* _TEXT EXTRACT_:
So much at
stake – dare
we watch?
DARE we switch on our TV sets tomorrow? Our up-and-down Sharks play the Stormers away at Newlands. Away? That means we should win. Except it didn't work against the Jaguares last weekend – and how it didn't work!
Can we bounce back after that walloping? Winners tomorrow go through to the playoffs? Oh boy – anything could happen.
And in England the Proteas take on Afghanistan. Cricket's Khyber Pass awaits. But it could be weather conditions to wash out the game again, as against the West Indies, or even – horrors! – expose us to the Duckworth-Lewis curse, that can leave you needing 22-runs off one ball, as happened to us that time in India.
Can we get to the World Cup play-offs by way of a succession of wash-outs? One imagines not, but in these days of complication anything seems possible. Sport can be so nerve-wracking.
The damsels of the Street Shelter for the Over-Forties are nevertheless strumming at their knicker elastic in anticipation of a fashioning of catapults for the traditional celebratory feu de joie in which the streetlights are shot out – and this could even happen twice, in celebration of two successes, the Sharks and the Proteas.

* _SET PROBLEM 1_: In the sports column, where do the Sharks play the Stormers?
* _SET PROBLEM 2_: Translate this sentence from the sports column into Spanish: "Sport can be so nerve-wracking."
* _SET PROBLEM 3_: Reproduce the sports column word for word, beginning at the words "Can we bounce" and stopping after "time in India.".
The material placed after the sports column is separate from it.

Stored dataset items
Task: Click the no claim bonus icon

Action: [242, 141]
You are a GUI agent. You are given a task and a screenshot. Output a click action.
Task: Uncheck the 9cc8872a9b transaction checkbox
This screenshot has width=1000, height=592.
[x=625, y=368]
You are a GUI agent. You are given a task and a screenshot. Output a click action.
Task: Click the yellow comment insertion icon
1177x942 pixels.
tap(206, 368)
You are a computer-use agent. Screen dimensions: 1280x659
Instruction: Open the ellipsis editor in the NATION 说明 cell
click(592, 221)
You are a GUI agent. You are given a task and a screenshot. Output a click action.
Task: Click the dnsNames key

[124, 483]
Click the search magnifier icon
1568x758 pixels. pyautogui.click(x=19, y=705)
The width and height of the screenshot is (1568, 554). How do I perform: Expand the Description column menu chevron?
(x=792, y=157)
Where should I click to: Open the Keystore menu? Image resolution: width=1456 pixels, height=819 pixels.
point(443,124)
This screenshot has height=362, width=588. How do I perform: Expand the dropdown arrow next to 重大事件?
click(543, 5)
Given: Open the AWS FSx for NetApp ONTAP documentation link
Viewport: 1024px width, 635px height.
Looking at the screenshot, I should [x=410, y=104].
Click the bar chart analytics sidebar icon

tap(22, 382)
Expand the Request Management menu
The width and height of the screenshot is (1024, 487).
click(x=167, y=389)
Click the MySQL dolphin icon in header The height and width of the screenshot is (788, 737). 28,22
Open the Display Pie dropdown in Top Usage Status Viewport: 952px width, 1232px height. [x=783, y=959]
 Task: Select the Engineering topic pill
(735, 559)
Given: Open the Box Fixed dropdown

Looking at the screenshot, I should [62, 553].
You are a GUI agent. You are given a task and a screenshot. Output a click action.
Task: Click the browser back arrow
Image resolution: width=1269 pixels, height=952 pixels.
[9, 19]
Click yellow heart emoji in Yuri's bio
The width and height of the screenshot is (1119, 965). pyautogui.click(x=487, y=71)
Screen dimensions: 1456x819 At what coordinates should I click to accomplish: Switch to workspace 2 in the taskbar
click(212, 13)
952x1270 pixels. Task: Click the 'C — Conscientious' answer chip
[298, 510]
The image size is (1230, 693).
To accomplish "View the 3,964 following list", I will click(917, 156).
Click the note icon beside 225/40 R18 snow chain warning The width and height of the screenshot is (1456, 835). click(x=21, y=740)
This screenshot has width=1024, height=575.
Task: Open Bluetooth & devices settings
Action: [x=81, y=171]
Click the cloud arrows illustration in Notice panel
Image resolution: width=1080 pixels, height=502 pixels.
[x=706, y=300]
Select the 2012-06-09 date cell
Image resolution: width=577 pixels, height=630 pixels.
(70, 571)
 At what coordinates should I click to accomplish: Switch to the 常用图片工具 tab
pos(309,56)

* _EXERCISE OUTPUT 1_: Away at Newlands.

* _EXERCISE OUTPUT 2_: El deporte puede ser tan angustiante.

* _EXERCISE OUTPUT 3_:
Can we bounce back after that walloping? Winners tomorrow go through to the playoffs? Oh boy – anything could happen.
And in England the Proteas take on Afghanistan. Cricket's Khyber Pass awaits. But it could be weather conditions to wash out the game again, as against the West Indies, or even – horrors! – expose us to the Duckworth-Lewis curse, that can leave you needing 22-runs off one ball, as happened to us that time in India.